The Obama growth rate was not spectacular by historical standards, but it was among the best in the developed world in the period coming out of the Great Recession. Mr. Trump got away with exaggerating the problems he inherited and is clearly prepared to exaggerate whatever improvements occur during his tenure. I hope he will be able to develop the kind of growth he claims he will. Time and events will tell.

Given the recent events that led to the resignation of Trump’s national security advisor, and the now widely-accepted (perhaps not by Trump) finding that Russia conspired to help Trump win the election, some of the questions naturally went to suspicions about an unholy alliance. But Trump explained that “Russia is fake news. Russia — this is fake news put out by the media.”

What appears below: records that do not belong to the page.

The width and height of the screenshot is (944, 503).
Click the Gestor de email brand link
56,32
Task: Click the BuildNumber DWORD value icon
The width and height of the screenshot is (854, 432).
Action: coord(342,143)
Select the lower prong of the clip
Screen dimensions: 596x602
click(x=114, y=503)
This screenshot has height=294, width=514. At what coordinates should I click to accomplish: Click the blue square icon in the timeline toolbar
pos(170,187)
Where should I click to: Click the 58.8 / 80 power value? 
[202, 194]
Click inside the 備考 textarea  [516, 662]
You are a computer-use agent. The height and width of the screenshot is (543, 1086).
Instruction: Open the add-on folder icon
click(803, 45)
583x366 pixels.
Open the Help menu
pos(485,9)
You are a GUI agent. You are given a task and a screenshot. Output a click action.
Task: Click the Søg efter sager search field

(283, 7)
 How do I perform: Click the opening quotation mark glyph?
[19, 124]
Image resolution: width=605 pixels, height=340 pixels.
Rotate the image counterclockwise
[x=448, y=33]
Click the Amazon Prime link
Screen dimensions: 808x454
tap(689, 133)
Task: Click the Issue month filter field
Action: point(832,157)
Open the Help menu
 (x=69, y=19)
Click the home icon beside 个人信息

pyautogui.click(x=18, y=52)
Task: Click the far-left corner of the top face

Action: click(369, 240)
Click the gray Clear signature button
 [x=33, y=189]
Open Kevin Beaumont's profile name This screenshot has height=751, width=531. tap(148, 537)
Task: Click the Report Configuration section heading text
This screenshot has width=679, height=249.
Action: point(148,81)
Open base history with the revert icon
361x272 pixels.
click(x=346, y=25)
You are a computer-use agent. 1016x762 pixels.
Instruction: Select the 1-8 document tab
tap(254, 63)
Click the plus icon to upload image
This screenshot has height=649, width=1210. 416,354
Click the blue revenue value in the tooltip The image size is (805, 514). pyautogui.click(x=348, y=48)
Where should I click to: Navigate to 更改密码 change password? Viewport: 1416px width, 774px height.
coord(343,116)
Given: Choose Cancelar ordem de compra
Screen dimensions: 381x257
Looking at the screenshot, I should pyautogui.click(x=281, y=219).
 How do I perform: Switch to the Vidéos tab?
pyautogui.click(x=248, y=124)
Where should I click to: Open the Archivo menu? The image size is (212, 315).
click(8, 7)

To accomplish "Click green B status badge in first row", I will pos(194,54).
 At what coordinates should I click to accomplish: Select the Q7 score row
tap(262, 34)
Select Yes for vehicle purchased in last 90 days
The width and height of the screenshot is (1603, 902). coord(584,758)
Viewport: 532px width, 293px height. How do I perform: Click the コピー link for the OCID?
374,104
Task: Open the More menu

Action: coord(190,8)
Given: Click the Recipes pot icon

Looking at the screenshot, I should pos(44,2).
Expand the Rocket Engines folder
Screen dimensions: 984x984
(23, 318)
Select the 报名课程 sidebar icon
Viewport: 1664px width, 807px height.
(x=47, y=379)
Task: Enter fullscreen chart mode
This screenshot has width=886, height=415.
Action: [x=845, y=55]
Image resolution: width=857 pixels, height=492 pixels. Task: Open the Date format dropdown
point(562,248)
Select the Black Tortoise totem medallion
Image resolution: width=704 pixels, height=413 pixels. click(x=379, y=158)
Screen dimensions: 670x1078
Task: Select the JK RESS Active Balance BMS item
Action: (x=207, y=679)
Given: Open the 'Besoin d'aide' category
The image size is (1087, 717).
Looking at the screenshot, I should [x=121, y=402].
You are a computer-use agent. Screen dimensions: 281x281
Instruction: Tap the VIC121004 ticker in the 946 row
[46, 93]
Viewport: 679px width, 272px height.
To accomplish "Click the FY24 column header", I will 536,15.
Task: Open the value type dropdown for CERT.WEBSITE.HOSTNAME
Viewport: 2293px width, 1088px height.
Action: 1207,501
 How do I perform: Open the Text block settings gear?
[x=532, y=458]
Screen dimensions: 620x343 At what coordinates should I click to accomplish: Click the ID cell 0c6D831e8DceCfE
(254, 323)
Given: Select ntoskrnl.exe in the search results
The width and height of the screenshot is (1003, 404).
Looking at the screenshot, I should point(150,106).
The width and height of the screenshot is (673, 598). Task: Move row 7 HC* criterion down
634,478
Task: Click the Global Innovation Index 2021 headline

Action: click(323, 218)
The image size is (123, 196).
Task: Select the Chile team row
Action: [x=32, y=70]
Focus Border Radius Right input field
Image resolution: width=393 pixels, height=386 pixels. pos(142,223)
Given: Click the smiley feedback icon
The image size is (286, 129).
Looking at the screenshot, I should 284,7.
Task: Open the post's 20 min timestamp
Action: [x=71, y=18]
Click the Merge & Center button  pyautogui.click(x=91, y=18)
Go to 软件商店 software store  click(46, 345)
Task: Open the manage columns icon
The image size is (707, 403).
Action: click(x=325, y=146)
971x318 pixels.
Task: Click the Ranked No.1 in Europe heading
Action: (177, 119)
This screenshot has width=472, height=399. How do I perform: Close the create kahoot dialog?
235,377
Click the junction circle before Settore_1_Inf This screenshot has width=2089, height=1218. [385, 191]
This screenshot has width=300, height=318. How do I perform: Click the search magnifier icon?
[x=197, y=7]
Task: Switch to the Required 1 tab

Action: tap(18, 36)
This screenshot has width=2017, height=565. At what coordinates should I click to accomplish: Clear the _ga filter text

Here’s a fuller summary of what Trump said is going on between Russia and himself:

“I can tell you, speaking for myself, I own nothing in Russia. I have no loans in Russia. I don’t have any deals in Russia. President Putin called me up very nicely to congratulate me on the win of the election. He then, called me up extremely nicely to congratulate me on the inauguration, which was terrific. But so did many other leaders, almost all other leaders from almost all of the country. So that’s the extent. Russia is fake news. Russia — this is fake news put out by the media.”

So that should settle that. Oh, and Trump stated just the simple fact that (notwithstanding the firing of Gen. Michael Flynn, and the fact that Trump’s first choice to replace Flynn turned down the offer, and a few other hiccups) that: “This administration is running like a fine- tuned machine.”